**What the task requires**: Note each line of the entries that includes "computer". Then copy those lines.

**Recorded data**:
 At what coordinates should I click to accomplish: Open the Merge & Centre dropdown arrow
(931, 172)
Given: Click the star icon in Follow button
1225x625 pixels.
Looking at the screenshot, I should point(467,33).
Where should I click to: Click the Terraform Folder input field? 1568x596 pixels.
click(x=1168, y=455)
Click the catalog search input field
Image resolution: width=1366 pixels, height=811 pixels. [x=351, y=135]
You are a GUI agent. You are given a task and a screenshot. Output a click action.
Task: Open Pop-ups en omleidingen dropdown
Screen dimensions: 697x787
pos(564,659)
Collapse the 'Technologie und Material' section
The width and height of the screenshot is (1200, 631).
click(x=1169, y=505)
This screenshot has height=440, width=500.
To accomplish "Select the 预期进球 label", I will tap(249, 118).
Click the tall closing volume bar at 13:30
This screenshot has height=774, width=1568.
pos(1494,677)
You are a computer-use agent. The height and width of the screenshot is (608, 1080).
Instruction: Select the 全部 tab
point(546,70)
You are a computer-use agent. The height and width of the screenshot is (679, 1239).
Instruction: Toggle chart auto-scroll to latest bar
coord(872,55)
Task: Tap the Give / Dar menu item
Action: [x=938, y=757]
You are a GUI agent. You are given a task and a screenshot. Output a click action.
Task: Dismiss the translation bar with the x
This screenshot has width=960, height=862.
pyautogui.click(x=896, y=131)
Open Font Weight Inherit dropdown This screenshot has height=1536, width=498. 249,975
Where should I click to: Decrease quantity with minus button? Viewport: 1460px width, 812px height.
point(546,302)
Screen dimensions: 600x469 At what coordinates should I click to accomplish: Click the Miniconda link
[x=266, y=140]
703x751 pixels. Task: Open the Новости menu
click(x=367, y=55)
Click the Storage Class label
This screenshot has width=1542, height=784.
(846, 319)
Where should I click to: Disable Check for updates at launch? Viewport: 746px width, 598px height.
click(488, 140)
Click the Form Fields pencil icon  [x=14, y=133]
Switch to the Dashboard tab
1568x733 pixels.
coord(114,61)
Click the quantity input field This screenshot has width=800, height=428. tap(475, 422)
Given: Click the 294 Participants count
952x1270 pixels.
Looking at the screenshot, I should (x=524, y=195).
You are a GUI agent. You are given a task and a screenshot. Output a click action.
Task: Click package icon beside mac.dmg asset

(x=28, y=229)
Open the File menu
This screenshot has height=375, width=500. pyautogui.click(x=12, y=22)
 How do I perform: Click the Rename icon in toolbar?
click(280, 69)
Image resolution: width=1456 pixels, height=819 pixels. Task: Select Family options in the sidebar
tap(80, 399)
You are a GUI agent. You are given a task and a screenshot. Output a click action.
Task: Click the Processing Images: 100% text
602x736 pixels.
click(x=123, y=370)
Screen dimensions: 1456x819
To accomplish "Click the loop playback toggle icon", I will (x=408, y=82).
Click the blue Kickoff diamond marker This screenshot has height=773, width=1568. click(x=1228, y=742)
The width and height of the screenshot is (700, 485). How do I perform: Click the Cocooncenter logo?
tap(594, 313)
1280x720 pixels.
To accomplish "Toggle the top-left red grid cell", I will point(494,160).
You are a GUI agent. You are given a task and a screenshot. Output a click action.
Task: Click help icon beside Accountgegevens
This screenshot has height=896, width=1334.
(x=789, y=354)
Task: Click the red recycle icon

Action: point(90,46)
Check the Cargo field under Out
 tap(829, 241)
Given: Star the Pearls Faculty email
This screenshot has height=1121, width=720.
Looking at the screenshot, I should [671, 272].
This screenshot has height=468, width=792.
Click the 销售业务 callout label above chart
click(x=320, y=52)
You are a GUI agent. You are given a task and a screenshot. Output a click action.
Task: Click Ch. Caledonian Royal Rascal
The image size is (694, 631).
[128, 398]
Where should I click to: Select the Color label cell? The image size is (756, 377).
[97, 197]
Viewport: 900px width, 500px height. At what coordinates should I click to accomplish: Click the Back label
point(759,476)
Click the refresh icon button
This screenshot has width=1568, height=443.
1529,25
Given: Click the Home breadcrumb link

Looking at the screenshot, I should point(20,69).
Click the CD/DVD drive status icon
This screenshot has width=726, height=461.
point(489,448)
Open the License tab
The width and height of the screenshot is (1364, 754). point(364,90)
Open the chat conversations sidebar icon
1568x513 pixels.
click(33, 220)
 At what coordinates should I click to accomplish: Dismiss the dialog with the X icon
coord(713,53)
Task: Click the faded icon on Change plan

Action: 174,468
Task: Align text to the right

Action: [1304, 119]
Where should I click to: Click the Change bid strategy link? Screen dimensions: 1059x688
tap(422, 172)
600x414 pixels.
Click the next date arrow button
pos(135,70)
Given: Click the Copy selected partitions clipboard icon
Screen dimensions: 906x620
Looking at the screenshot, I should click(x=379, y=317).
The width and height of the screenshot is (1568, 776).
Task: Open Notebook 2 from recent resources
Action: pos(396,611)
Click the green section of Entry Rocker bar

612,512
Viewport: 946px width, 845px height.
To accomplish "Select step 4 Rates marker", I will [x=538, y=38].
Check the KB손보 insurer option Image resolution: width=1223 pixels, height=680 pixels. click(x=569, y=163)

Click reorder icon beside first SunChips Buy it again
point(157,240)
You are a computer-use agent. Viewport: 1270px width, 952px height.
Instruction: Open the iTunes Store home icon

**Response below**:
You are a computer-use agent. The height and width of the screenshot is (608, 1080).
You are a computer-use agent. The height and width of the screenshot is (679, 1239).
You are a computer-use agent. Viewport: 1270px width, 952px height.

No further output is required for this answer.